Mechanisms of ovarian cancer metastasis

Summary

Our current work is determining the detailed mechanisms underlying the spread of cancerous ovarian granulosa cells in order to develop new therapeutic strategies to block tumour metastasis.

Description

Cancer of the ovary is the most common fatal gynaecological malignancy. Most ovarian cancers are detected in an advanced stage, when treatment options are limited and ineffective. Most deaths by cancer are a result of metastasis, or the spread of cancer by malignant cells moving away from the primary tumour site to distant parts of the body.

Understanding how these cells migrate to and invade new sites is essential for early detection, prevention, and treatment of metastasis.

One family of multifunctional growth factors, the Transforming Growth Factor-beta (TGF-β) family, has been shown to be involved in several aspects of tumour progression. A particular focus of our group is a protein called betaglycan which facilitates the actions of several of these growth factors.

Our approach uses human ovarian cancer cell lines and human clinical tumour samples. We have shown that betaglycan is lost from the surface of malignant ovarian cells and that this loss results in cancer cells which exhibit increased motility and invasion. Re-introduction of betaglycan to cancer cells prevents their spread and may have therapeutic benefits.

In order to fully understand the role of betaglycan during cancer progression and metastasis, we are currently studying the downstream signaling pathways and molecular targets of betaglycan.

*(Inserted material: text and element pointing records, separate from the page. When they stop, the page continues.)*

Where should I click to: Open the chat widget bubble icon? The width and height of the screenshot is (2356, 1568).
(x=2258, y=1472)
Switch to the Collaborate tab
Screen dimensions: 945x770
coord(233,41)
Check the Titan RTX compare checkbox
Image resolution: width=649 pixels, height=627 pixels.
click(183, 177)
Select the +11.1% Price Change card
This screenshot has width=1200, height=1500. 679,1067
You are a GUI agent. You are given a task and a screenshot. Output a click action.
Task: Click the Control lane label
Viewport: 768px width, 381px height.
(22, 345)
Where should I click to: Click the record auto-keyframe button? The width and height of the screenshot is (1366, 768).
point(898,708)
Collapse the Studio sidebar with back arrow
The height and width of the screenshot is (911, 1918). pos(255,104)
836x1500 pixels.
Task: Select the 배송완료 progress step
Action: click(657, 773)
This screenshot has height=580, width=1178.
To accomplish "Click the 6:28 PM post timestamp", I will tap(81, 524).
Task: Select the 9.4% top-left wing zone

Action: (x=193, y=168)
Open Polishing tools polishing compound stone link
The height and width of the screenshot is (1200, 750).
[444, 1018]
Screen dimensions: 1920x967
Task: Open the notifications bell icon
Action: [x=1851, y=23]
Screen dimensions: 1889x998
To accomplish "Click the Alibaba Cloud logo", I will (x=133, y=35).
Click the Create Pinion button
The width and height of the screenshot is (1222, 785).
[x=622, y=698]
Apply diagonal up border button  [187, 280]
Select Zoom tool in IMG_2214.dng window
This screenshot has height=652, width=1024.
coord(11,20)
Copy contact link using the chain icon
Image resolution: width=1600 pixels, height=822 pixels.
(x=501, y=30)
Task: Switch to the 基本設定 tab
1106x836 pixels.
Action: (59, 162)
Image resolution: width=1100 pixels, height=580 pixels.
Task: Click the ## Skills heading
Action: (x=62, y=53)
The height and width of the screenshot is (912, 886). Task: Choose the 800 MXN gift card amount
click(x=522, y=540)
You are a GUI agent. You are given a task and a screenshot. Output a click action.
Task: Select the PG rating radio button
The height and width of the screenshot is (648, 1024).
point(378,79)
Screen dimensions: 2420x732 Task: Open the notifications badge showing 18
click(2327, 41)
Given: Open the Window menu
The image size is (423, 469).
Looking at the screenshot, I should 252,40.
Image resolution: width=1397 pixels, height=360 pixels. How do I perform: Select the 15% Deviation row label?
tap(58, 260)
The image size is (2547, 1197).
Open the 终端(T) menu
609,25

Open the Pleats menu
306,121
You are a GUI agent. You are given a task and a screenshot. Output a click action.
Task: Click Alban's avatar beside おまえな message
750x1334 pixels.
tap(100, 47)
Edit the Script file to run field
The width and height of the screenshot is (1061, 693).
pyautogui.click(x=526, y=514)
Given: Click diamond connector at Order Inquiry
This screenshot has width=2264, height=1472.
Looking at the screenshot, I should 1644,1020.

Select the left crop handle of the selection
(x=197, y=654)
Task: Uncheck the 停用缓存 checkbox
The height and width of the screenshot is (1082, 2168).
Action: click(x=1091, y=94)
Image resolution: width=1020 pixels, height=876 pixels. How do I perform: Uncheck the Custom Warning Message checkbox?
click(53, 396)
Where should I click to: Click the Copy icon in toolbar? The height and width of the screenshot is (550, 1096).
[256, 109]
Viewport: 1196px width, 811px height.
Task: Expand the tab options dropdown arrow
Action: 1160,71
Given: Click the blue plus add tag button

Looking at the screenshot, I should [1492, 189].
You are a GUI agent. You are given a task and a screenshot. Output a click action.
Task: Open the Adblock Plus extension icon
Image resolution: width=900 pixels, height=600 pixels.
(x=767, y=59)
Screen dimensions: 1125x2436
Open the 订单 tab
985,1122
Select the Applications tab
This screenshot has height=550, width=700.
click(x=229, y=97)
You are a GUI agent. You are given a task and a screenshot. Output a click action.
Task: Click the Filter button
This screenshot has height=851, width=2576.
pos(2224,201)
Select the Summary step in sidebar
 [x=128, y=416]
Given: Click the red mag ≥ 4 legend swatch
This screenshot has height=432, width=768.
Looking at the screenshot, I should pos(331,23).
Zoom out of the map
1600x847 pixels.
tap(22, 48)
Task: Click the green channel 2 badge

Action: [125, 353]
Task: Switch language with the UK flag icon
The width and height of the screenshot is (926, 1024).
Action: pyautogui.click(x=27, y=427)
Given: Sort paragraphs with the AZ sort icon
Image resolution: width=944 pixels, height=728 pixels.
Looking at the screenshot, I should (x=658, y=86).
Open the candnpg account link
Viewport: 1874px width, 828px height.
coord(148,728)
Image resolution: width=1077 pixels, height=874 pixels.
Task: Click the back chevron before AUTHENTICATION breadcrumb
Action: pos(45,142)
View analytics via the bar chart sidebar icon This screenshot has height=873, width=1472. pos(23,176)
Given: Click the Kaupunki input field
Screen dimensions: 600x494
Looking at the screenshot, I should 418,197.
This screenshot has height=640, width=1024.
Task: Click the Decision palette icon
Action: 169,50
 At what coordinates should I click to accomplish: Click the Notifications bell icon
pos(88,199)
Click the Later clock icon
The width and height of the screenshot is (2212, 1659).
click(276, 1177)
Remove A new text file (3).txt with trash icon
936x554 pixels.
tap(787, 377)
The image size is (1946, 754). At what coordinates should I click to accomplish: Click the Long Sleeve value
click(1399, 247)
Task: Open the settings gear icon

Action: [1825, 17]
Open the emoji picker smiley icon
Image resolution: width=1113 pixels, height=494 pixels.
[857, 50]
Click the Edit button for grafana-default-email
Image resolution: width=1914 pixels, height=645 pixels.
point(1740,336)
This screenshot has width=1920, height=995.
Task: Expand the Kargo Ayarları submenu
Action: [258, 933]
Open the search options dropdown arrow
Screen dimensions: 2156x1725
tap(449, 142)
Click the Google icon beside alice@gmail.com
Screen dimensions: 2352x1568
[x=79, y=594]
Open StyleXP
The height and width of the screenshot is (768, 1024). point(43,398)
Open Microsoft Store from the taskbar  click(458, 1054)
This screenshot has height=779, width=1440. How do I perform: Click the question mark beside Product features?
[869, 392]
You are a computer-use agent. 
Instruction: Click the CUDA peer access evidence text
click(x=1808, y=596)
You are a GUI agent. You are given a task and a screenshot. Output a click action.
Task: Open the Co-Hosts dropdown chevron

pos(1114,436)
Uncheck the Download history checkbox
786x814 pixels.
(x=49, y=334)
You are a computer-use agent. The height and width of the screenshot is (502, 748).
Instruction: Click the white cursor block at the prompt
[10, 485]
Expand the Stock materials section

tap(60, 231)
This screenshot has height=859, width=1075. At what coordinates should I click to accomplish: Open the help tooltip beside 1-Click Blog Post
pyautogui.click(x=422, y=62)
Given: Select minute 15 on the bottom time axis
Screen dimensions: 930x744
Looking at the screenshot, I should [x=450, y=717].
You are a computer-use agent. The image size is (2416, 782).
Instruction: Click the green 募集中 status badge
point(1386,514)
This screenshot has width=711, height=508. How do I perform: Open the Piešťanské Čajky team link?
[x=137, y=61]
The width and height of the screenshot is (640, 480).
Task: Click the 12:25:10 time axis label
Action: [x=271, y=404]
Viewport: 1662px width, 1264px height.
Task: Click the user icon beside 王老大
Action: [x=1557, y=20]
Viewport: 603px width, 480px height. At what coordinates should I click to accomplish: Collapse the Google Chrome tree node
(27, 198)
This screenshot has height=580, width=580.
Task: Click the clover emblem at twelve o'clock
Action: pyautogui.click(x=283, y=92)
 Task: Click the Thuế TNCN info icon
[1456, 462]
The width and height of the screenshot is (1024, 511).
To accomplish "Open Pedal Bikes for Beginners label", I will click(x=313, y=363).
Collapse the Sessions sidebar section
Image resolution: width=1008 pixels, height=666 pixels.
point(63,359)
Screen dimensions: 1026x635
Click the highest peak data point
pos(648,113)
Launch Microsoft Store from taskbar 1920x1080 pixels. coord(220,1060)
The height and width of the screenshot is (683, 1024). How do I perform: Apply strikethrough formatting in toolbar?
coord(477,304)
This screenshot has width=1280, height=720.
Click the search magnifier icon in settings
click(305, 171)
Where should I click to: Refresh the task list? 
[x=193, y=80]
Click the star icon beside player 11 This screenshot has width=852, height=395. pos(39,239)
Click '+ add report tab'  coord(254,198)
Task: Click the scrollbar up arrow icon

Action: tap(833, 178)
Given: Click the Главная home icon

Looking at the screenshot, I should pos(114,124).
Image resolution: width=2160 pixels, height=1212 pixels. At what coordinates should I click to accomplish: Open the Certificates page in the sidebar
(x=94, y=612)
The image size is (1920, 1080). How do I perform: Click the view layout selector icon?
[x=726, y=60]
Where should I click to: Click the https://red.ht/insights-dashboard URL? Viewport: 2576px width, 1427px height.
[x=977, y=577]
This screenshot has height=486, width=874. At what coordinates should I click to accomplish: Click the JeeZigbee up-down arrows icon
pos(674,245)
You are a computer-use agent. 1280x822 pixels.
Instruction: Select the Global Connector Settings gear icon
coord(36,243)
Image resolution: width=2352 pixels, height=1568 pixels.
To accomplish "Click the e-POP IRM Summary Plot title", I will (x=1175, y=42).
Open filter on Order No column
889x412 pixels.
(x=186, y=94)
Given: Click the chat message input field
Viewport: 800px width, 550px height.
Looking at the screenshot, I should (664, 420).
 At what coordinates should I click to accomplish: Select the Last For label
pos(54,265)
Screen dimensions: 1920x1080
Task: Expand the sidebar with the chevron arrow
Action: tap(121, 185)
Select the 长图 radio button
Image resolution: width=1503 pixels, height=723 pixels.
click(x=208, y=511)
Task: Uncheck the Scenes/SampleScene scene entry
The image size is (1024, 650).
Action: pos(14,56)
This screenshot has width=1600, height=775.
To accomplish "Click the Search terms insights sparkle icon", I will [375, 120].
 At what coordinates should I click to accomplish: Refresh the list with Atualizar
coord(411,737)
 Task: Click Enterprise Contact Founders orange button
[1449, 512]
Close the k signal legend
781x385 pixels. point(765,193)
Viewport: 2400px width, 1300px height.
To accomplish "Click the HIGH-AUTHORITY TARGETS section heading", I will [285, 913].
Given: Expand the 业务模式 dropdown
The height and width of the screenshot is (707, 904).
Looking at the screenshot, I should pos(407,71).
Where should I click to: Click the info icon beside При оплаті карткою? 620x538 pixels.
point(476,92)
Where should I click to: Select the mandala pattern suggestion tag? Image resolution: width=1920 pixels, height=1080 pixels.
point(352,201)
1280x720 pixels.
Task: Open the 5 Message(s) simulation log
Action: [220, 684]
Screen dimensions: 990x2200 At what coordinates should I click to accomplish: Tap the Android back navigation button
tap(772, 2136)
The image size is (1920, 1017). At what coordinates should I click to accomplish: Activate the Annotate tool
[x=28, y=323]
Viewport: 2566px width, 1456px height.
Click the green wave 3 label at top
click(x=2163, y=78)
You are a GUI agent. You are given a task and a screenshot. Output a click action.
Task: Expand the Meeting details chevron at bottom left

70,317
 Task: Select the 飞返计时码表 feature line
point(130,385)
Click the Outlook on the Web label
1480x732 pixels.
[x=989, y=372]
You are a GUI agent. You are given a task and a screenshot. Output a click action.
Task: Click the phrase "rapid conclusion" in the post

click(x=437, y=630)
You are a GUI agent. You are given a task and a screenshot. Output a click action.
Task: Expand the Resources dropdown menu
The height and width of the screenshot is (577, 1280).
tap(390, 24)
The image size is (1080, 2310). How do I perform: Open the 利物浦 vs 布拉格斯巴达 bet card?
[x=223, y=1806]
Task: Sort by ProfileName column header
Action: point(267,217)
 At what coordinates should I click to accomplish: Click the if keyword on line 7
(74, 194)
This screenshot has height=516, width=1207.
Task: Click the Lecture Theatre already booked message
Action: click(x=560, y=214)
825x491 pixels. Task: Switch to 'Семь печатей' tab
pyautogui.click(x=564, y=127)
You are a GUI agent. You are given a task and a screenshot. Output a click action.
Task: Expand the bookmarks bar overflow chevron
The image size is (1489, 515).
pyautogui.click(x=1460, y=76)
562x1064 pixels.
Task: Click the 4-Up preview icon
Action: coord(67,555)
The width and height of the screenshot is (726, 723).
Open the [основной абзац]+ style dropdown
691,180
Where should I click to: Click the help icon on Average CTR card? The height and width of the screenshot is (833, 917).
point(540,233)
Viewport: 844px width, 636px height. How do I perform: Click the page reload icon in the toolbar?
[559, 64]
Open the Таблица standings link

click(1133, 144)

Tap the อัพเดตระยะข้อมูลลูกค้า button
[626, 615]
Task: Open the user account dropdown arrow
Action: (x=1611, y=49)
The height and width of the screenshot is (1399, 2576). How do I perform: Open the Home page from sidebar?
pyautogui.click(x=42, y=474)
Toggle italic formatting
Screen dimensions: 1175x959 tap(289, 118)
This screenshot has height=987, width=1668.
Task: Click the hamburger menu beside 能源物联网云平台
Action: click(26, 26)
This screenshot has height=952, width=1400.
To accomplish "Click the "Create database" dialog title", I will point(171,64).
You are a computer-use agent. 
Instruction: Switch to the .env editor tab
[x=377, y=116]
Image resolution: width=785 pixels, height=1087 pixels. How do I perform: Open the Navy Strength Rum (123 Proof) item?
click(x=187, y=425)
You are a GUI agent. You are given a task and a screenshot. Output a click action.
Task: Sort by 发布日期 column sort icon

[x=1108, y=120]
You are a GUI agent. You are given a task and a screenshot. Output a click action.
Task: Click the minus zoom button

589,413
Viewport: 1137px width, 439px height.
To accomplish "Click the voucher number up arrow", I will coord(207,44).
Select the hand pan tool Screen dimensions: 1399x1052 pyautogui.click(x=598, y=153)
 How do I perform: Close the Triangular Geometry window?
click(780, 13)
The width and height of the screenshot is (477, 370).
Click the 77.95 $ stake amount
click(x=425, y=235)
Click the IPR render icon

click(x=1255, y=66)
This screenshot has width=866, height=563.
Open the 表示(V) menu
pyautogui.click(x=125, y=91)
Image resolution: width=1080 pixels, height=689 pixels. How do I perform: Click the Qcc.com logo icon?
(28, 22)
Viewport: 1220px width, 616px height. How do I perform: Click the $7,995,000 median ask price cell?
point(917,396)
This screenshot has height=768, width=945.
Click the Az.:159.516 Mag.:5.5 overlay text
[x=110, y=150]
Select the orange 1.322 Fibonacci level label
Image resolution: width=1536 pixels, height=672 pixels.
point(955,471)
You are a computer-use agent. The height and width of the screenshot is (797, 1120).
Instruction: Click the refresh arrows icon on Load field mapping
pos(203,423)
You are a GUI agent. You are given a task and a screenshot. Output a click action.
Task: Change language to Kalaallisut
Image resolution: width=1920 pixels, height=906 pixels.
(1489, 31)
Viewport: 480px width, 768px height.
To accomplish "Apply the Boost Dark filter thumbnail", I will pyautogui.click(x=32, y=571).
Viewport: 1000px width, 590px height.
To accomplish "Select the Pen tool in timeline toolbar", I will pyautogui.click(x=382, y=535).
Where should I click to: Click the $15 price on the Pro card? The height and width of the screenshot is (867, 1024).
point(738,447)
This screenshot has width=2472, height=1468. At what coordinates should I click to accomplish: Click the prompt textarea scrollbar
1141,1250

We use a broad range of cellular and molecular biology techniques, including cell culture and stable transfection of mutant and wildtype receptor constructs; luciferase reporter assays; cell proliferation and apoptosis assays; cell motility, invasion, and adhesion assays; short-hairpin RNA knockdown, gene manipulation, site-directed mutatgenesis, and quantitative real time-PCR.

Funding

National Health and Medical Research Council
Contributing to Australian Scholarship and Science (CASS) Foundation

Outcomes

demonstrated that human granulosa cell tumours exhibit significantly lower betaglycan expression than normal ovary and that loss of betaglycan on granulosa tumour cells is associated with more aggressive tumour behaviour in vitro

Selected Publications

Escalona RM, Stenvers KL, Farnworth PG, Findlay JK, and Ooi GT (2009) Reducing Betaglycan Expression by RNA interference (RNAi) Attenuates Inhibin Bio-Activity in LβT2 Gonadotropes (2009) Mol Cell Endocrinol. 2009 Aug 13;307(1-2):149-56. Epub 2009 Apr 8 PubMed Link

Bilandzic M, Chu S, Farnworth P, Harrison CA, Nicholls P, Wang Y, Escalona RM, Fuller PJ, Findlay JK, and Stenvers KL. (2009) Loss of betaglycan contributes to the malignant properties of human granulosa tumor cells. Mol Endocrinol. 23(4): 539-548.

Stenvers, KL, Tursky, ML, Harder, KW, Kountouri, N, Amatayakul-Chantler, S, Grail, D, Small, C, Weinberg, RA, Sizeland, A and Zhu, HJ (2003) Defective heart and liver development and reduced TGFbeta2 sensitivity in transforming growth factor-beta type III receptor-deficient embryos. Mol. Cell. Biol. 23(12): 4371-85.